[fpc-devel] what fpc is good for?

Florian Klaempfl florian at freepascal.org
Sat May 12 10:27:29 CEST 2007


Marco van de Voort schrieb:
>> Op Sat, 12 May 2007, schreef Marco van de Voort:
>>> P.s. I also don't get the "64-bit" gaming speed remark. What does a game do
>>> with 64-bit?

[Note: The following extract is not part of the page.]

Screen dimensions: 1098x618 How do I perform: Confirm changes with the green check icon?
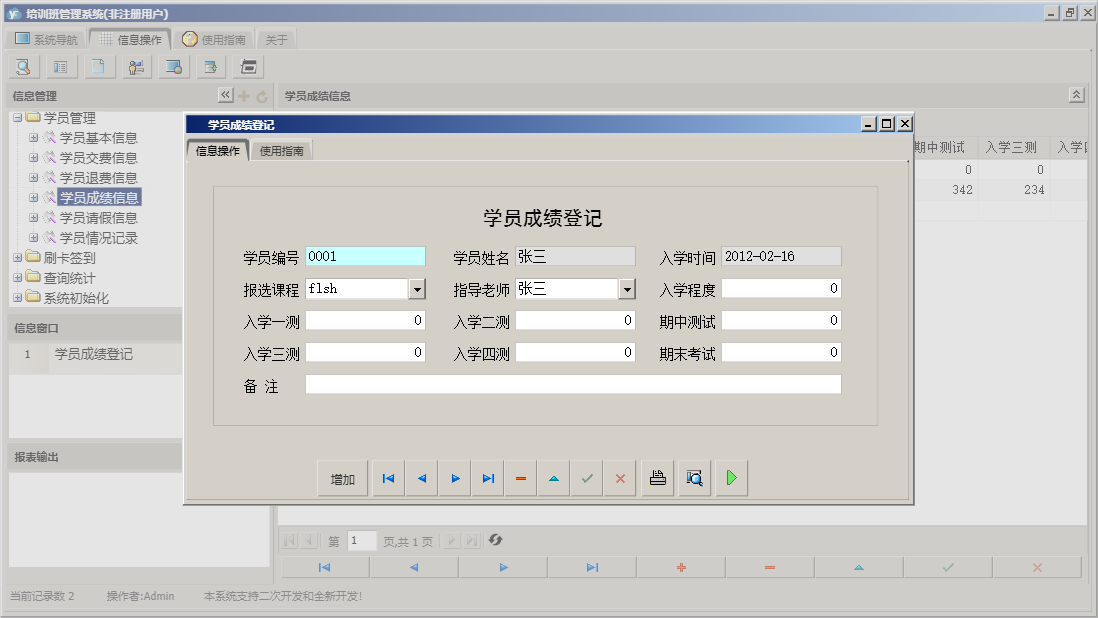587,477
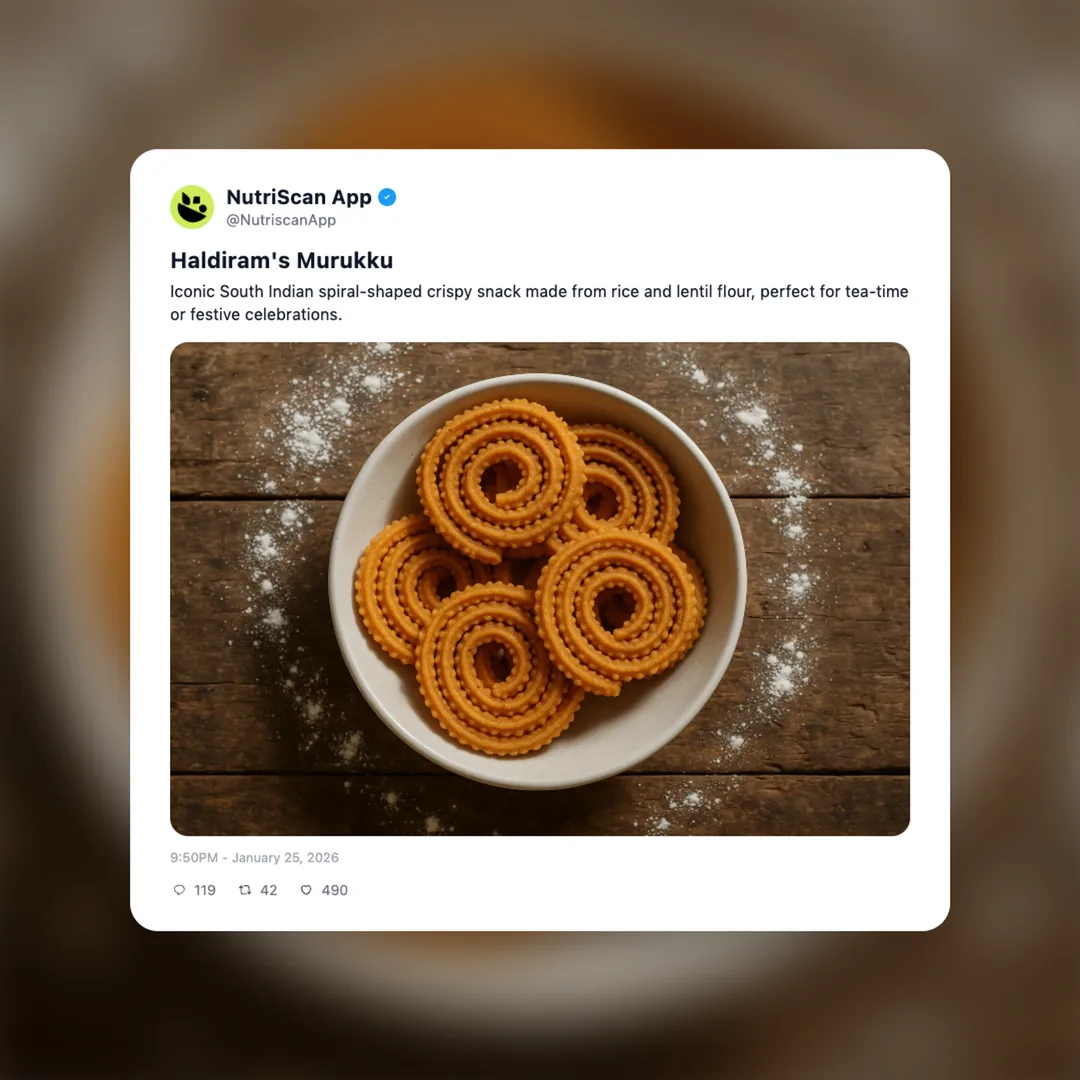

Load 4 GB of textures on startup?
>> Games will be among the first end user applications that really need > 
>> 4GB. Commercial games currently released sometimes need 2 GB, it is a 
>> matter of time until it increases beyond 3GB, which is the limit for 
>> 32-bit systems.
>>
>> However, here the point is more moot than anywhere else, who cares about a 
>> few mb of exe for a game that requires gigabytes of memory and is often 
>> shipped on a 9GB dvd?! :)
>>
>> And needless, to say, FPC is very well prepared for 64-bit.
> 
> One of the things I sometimes wonder about too is how far optimizations are,
> most notably on non-x86 (and that includes _64).  Maybe make a wiki page out
> of it (implemented and to-implement?)

FPC as well as gcc are worse on non x86 architectures, however, fpc
performs usually better in relation.

> 
> Also instruction scheduling remains important, because in this weeks
> (german) C'T I saw Intel is also preparing embedded in-order x86 CPU's. (and
> at work I use C7's).

The problem of instruction scheduling is that it is really CPU specific.
 That's one of the reasons why the P4 lost performance wise: Athlon and
Core/Pentium M perform well with blended code, P4 didn't.